(Collected data entries)
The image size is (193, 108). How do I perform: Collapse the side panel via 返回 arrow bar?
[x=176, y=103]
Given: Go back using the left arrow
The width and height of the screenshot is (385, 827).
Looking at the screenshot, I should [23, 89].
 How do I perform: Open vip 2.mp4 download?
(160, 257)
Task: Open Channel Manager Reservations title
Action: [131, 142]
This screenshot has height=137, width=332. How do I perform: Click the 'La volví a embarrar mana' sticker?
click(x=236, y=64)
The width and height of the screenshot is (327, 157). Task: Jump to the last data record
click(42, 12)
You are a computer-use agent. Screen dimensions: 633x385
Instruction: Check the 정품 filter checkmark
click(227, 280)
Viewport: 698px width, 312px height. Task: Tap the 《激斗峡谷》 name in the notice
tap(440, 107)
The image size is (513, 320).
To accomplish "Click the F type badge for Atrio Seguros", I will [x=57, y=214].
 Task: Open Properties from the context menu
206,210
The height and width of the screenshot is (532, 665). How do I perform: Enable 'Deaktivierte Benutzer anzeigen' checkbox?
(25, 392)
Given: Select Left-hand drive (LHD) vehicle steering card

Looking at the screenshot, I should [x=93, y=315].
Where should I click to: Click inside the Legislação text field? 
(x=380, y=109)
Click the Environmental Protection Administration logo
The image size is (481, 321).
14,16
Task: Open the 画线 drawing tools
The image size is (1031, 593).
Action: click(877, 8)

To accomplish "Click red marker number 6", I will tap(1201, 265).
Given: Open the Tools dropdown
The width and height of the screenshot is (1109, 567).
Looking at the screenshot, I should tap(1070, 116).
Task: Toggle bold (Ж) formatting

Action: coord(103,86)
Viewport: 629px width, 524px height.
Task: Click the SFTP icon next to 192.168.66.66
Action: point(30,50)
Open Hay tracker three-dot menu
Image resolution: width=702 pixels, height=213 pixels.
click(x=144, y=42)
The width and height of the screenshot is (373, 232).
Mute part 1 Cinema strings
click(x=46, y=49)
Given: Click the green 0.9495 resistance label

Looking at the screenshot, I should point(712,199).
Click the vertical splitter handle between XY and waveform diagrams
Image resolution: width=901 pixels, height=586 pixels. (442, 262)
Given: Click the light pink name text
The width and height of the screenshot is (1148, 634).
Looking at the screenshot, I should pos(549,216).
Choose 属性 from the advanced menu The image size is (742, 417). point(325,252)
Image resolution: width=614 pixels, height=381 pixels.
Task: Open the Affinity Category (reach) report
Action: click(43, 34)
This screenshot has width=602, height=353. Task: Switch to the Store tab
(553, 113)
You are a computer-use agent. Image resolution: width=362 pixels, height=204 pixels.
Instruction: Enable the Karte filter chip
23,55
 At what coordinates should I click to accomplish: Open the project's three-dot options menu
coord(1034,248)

## ACTION ITEM
All lines of the records above that contain the word "agent" are to be copied out.

## EXERCISE RESULT
You are a computer-use agent. Screen dimensions: 633x385
You are a computer-use agent. Image resolution: width=362 pixels, height=204 pixels.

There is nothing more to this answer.